Estructura hidráulica y mampostería: Diseñado en 1890 por el ingeniero Luis Dicenta y construido entre 1905 y 1909, el faro fue modificado en 1928 por Federico G. de Membrillera, quien revistió su tubo central metálico con un imponente paramento de mampostería hidráulica de sección ochavada.
Desmontaje inviable "piedra a piedra": Los arqueólogos municipales señalan taxativamente que, si bien mover un edificio es factible cuando es de sillería regular, la técnica de desmontaje «es de difícil aplicación en muros de mampostería».
Riesgo cierto de deterioro: «Cualquier desplazamiento de estructuras de ingeniería/arquitectura implica su deterioro, cuando no la pérdida de parte de los componentes de la fábrica original».
Los antecedentes de la APV (Estudio INTEMAC): El informe de Arqueología revela que en junio de 2021 la empresa INTEMAC realizó un estudio de viabilidad para la APV en el que concluyó que el traslado era «no viable», llegando a proponer la demolición completa del faro histórico y la construcción de una réplica de hormigón armado revestida con la piedra recuperada.

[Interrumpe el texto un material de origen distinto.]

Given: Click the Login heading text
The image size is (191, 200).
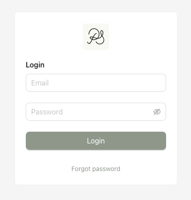Looking at the screenshot, I should [x=35, y=65].
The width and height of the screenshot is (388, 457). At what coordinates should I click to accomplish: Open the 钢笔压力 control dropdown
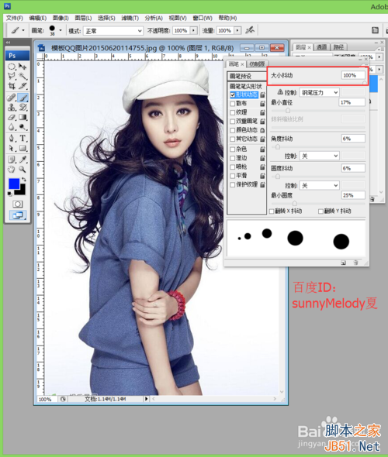(319, 93)
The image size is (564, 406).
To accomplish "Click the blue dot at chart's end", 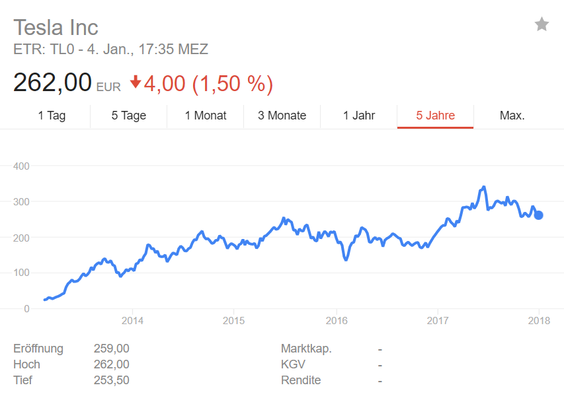I will [x=539, y=215].
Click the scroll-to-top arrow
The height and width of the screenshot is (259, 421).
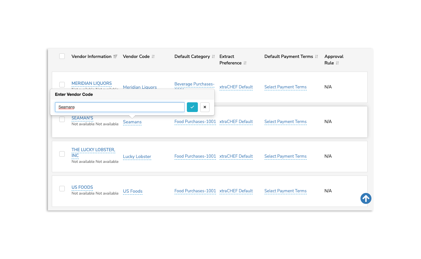[x=366, y=198]
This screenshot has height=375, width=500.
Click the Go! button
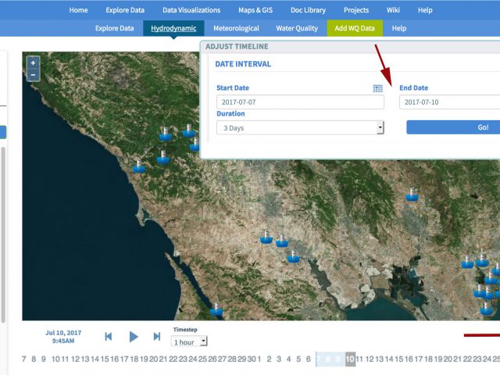click(x=453, y=127)
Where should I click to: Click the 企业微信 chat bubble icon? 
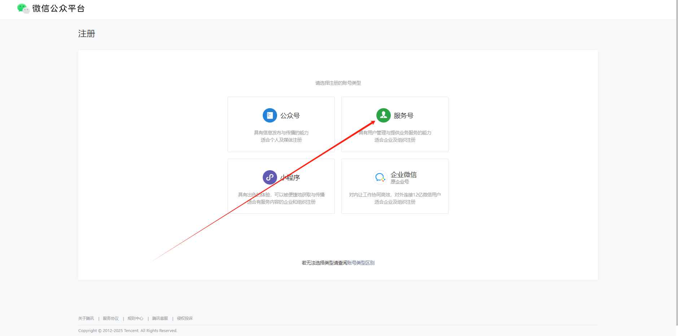click(x=380, y=177)
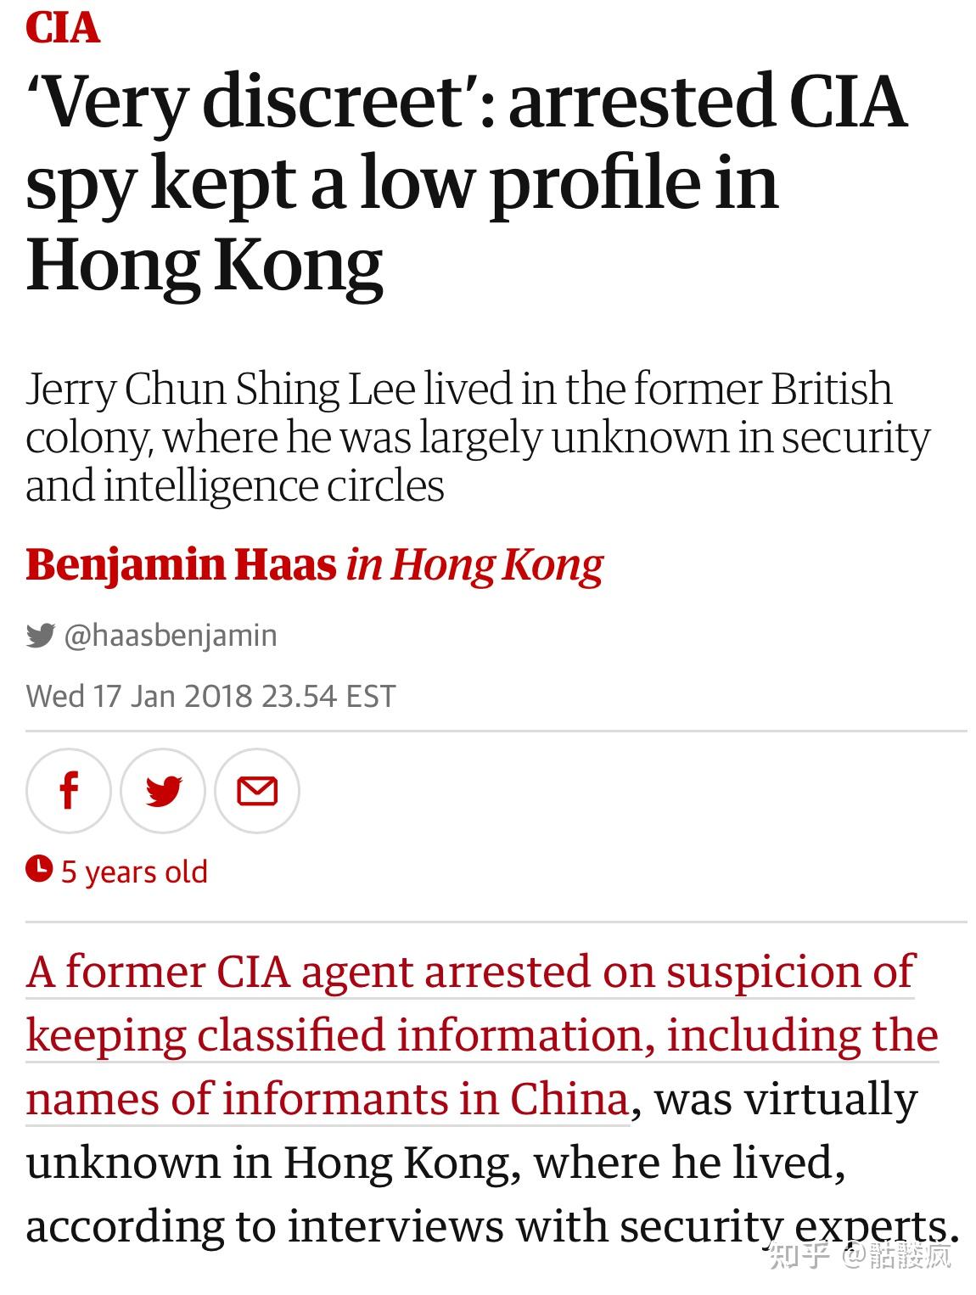The width and height of the screenshot is (976, 1295).
Task: Click the red clock icon
Action: pyautogui.click(x=39, y=869)
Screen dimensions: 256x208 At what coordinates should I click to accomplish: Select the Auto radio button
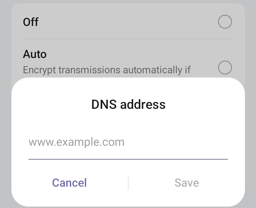pyautogui.click(x=225, y=68)
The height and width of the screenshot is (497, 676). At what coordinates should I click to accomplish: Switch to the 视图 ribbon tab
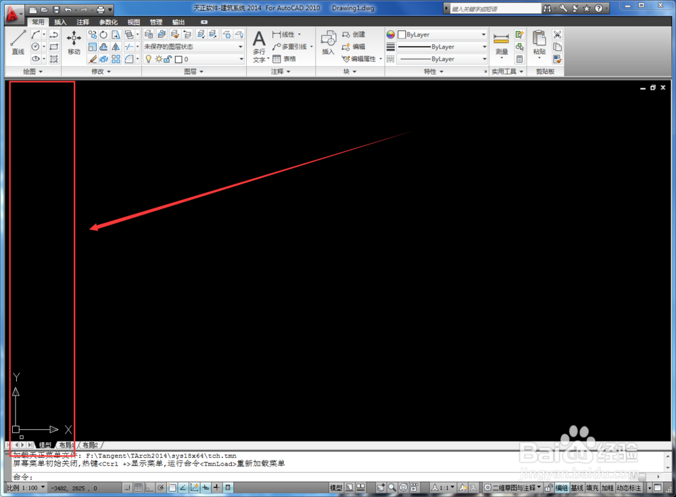point(134,22)

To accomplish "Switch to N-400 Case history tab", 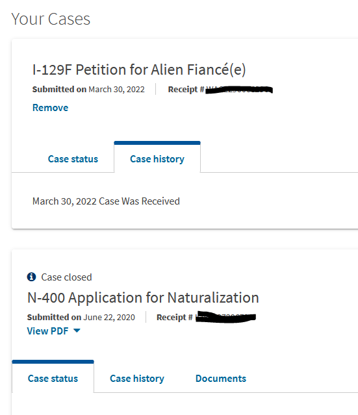I will click(x=137, y=378).
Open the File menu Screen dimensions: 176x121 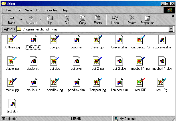point(9,10)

Es decir, lo que se ha estado vendiendo mediáticamente como una "restauración" esconde el riesgo real de acabar en la destrucción del monumento original para sustituirlo por un falso histórico de hormigón frente a La Marina.
El Faro del Puerto no es un trasto viejo y tirado en un muelle; es un elemento inmerso en un expediente formal de protección como Bien de Relevancia Local (BRL-MIL) con el número E-03001-2022-000287-00, después de que nuestra asociación lo pidiera formalmente. La propuesta de ficha aprobada por la propia Comisión de Urbanismo del Ayuntamiento delimita un entorno de protección obligatorio de 50 metros a la redonda sobre su ubicación original.
Por Ley 4/1998 de Patrimonio Cultural Valenciano, cualquier obra, traslado o afección en ese perímetro o sobre la estructura exige un proyecto técnico riguroso y la autorización previa de la Conselleria de Cultura.
Sin embargo, la tramitación técnica sufre un bloqueo injustificable:
La parálisis de la Generalitat: El 23 de febrero de 2024, el Ayuntamiento remitió la ficha BRL aprobada a la Dirección General de Patrimonio Cultural. Desde esa fecha, la Generalitat mantiene el expediente congelado sin emitir el informe sectorial.
La dejadez municipal: El Ayuntamiento de Valencia tardó dos años y tres meses (hasta el 13 de mayo de 2026) en enviar una simple nota de reiteración a la Conselleria para pedir que resolvieran el trámite.
El anuncio sin papeles: Aprovechando este limbo administrativo, el Consistorio y la APV intentaron imponer una política de "hechos consumados": acordar el traslado ante los periodistas antes de que el BRL esté definitivamente aprobado y blindado por la ley.
Desde nuestra asociación no vamos a permitir que la improvisación y la propaganda política sustituyan al rigor técnico y a la legalidad vigente.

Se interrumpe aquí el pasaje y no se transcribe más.